Filistinli siyasi analist Nizar Nazzal ise sızıntıları, arabulucular ve Hamas üzerinde ‘doğrudan baskı’ kurma girişimi olarak nitelendirdi. Nazzal, Hamas’ın silahsızlandırılmasının zaman alacağını ve uygulanmasının zorluklar içereceğini, ayrıca İsrail içinde sahte zafer algısı yaratmayı hedeflediğini ifade etti.

Söz konusu tartışmalar, Miami’de yapılan toplantının sonuçlarıyla eş zamanlı olarak gerçekleşti. Mısır, Katar, Türkiye ve ABD’yi temsil eden arabulucuların açıklamasına göre, ABD’nin gönderdiği diplomat Steve Witkoff’un X hesabından aktardığı mesajda, ikinci aşama görüşmelerinde Gazze’de birleşik otorite altında sivil ve kamu düzeninin korunmasını sağlayacak bir yönetim organının güçlendirilmesine vurgu yapıldığı belirtildi. Arabulucular, geçiş sürecinde sivil ve güvenlik alanları ile yeniden inşayı yönetmek üzere Barış Konseyi’nin kurulması ve aktif hale getirilmesine destek verdiklerini açıkladı.

xscdfg
Gazze Şeridi’ndeki Sivil Savunma Müdürlüğü mensupları, 2023 yılında er-Rimal mahallesinde yıkılan bir binanın enkazı arasında ceset arıyor. (AFP)
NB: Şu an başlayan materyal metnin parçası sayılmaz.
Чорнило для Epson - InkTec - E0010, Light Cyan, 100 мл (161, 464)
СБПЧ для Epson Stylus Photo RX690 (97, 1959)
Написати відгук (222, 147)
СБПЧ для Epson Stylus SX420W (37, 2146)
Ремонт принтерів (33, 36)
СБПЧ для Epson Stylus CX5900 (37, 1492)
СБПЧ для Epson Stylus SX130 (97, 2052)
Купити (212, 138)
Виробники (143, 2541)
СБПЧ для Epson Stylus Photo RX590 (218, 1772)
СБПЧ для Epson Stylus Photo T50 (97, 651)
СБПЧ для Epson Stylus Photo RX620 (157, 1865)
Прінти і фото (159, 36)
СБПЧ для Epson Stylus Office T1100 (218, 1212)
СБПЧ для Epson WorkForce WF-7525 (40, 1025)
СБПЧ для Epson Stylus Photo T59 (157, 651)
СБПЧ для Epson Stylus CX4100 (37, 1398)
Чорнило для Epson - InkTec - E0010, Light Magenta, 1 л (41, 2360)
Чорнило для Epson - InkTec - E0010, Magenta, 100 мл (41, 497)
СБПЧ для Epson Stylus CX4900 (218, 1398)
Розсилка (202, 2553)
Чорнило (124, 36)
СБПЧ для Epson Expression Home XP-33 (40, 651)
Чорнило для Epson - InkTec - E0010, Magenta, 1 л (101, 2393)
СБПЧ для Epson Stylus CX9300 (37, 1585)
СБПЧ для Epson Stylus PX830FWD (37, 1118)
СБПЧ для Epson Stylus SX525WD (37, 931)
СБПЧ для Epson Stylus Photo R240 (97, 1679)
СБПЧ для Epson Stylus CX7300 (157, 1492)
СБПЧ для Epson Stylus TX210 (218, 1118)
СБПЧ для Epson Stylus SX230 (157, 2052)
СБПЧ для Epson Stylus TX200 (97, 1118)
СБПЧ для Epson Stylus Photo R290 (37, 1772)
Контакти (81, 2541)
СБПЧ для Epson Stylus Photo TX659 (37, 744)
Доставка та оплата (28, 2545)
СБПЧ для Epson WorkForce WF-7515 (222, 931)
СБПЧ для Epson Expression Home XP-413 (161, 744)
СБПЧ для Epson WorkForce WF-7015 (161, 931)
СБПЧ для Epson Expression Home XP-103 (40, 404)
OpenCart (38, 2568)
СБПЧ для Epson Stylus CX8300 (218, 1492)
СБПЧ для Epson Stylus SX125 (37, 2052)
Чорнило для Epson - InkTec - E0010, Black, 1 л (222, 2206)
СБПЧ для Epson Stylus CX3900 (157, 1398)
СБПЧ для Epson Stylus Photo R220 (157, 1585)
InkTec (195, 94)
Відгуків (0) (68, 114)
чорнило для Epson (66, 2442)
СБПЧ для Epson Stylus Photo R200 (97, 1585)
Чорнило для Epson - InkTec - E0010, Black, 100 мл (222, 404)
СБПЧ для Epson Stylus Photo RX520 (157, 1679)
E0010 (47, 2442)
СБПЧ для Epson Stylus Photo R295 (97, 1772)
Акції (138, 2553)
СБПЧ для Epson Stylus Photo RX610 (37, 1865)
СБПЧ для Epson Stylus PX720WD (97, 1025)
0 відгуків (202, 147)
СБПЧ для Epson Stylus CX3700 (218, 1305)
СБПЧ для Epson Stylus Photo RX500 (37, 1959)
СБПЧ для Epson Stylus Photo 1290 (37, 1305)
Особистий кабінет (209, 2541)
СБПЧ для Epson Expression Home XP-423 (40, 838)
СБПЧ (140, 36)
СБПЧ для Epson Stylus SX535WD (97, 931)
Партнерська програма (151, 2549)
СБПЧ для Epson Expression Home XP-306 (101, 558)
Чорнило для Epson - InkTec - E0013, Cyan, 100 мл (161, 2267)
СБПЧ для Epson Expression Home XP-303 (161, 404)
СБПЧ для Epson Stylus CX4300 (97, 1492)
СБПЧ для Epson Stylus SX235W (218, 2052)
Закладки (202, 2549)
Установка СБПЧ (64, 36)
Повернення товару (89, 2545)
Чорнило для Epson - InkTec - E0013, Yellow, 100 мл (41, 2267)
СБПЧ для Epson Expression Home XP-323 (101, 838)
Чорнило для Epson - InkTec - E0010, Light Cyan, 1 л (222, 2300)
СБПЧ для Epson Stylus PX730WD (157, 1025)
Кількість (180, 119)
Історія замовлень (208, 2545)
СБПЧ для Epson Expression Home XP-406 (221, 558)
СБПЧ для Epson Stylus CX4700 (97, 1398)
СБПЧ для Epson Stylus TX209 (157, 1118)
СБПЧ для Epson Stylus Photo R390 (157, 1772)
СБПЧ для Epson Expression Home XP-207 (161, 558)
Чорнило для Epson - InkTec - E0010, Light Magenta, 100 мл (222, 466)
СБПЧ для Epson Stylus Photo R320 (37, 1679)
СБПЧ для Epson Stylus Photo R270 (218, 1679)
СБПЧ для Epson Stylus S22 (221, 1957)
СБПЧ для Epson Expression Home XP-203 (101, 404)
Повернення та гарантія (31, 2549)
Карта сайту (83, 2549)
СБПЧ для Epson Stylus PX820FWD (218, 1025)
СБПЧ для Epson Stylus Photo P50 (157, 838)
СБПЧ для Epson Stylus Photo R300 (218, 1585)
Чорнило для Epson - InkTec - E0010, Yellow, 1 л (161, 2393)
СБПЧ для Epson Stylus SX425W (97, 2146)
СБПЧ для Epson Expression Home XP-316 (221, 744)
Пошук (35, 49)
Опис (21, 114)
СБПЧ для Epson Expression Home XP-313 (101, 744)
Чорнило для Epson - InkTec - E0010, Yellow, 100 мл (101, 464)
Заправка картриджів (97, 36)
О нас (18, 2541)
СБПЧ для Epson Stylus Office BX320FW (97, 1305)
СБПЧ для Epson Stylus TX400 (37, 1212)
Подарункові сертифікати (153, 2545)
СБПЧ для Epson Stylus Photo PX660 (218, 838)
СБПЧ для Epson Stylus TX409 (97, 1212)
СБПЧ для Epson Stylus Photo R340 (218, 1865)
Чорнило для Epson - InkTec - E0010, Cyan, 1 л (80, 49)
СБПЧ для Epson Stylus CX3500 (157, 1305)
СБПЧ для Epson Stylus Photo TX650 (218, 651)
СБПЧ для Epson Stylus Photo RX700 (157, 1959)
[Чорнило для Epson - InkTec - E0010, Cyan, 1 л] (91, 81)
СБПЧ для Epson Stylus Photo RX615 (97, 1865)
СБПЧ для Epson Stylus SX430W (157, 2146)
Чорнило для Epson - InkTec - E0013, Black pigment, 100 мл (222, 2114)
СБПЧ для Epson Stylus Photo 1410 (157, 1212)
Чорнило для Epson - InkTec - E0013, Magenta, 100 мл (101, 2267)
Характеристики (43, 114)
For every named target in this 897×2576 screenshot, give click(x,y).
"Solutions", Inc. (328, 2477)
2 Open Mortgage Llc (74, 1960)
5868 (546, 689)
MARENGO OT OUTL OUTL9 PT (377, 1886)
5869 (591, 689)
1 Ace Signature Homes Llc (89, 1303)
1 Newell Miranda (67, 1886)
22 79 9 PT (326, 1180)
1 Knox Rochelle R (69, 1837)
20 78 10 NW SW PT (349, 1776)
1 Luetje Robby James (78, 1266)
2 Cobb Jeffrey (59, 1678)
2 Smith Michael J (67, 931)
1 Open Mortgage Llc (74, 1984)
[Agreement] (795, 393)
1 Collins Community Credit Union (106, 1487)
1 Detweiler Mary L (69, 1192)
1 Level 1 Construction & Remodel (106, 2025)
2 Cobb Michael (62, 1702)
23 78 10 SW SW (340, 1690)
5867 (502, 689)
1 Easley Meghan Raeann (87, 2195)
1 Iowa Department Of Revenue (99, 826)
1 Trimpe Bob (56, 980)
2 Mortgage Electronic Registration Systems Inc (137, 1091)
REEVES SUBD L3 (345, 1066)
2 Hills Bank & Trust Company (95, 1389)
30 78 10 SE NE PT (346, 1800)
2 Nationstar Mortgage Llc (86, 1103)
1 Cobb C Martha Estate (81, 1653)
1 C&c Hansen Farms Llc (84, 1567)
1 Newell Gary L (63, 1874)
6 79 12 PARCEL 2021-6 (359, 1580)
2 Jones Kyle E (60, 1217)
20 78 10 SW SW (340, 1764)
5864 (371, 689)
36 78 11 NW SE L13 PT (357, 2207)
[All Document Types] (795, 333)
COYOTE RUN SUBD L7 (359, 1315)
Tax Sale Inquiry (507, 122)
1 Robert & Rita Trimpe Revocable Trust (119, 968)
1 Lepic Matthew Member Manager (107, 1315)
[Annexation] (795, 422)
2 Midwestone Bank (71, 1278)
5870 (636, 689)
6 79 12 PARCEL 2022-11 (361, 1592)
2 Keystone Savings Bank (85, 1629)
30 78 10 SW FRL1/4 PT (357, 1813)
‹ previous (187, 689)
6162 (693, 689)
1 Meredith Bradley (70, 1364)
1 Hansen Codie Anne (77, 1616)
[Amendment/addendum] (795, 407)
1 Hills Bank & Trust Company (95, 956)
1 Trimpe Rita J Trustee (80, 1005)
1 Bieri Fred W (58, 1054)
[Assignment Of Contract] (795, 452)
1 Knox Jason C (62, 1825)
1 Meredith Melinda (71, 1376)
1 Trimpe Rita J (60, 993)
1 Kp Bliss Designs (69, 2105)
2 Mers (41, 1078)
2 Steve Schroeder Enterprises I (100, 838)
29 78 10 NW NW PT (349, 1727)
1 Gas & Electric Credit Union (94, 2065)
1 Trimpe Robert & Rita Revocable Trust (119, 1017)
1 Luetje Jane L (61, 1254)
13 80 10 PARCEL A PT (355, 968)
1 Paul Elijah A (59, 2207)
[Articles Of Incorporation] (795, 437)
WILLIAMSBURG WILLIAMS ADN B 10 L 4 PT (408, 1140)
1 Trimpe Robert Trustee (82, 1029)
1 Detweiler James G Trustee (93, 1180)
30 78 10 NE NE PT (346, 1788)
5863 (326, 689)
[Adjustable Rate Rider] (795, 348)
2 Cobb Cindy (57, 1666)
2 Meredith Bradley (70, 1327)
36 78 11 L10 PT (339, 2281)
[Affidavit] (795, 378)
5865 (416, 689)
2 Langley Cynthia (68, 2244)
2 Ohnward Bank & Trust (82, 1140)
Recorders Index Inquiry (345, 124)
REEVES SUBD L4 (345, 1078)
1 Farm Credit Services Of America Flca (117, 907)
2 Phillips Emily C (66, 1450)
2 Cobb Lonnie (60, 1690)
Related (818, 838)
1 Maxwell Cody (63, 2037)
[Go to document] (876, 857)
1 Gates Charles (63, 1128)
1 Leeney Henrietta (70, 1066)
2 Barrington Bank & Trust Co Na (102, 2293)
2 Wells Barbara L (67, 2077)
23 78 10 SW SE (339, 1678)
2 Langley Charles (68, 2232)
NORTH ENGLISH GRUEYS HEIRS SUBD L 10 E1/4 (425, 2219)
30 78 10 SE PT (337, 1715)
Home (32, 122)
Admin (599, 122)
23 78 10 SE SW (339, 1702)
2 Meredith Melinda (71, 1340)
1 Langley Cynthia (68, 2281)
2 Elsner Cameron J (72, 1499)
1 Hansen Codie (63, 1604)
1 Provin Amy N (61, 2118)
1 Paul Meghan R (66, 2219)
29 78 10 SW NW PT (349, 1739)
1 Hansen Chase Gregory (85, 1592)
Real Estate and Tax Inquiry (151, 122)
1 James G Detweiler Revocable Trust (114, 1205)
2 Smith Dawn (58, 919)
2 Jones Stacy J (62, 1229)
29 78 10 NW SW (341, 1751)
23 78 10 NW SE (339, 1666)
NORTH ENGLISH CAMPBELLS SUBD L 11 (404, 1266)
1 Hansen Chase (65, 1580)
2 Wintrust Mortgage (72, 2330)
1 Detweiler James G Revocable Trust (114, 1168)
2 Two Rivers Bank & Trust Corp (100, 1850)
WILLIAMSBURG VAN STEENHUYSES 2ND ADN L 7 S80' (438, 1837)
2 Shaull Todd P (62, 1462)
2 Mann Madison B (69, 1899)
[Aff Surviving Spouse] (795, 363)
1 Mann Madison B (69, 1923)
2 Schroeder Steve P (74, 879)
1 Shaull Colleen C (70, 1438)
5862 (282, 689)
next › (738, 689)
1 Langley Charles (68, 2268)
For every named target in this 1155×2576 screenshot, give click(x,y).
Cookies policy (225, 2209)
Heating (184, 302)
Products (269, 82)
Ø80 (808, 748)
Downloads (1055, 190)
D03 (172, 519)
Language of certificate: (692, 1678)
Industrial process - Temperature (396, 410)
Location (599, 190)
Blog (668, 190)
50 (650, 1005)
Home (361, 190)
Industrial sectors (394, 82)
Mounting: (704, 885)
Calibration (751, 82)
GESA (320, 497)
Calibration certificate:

Arabulucular, tüm taraflara yükümlülüklerini yerine getirme, itidal gösterme ve denetim mekanizmalarıyla iş birliği yapma çağrısında bulundu. Ayrıca ikinci aşamanın uygulanmasını ilerletmek amacıyla önümüzdeki haftalarda görüşmelerin devam edeceği açıklandı.

Ahmed Fuad Enver, ikinci aşama için geri sayımın başladığını belirterek, “İsrail’in bu aşamaya girmesi için zorunlu bir süreç olacak… Ocak ayında bunu görebiliriz” dedi.

Nizar Nazzal ise Miami toplantısının ikinci aşamanın ana hatlarını çizdiğini, Barış Konseyi, Gazze Yönetim Komitesi ve istikrar güçlerinin oluşturulmasının uygulamaya konduğunu söyledi. Nazzal, buna bağlı olarak İsrail’in, silahsızlandırma ve saldırıların devamı gibi engellere rağmen ABD baskısı altında ikinci aşamaya katılmak zorunda kalacağını ifade etti.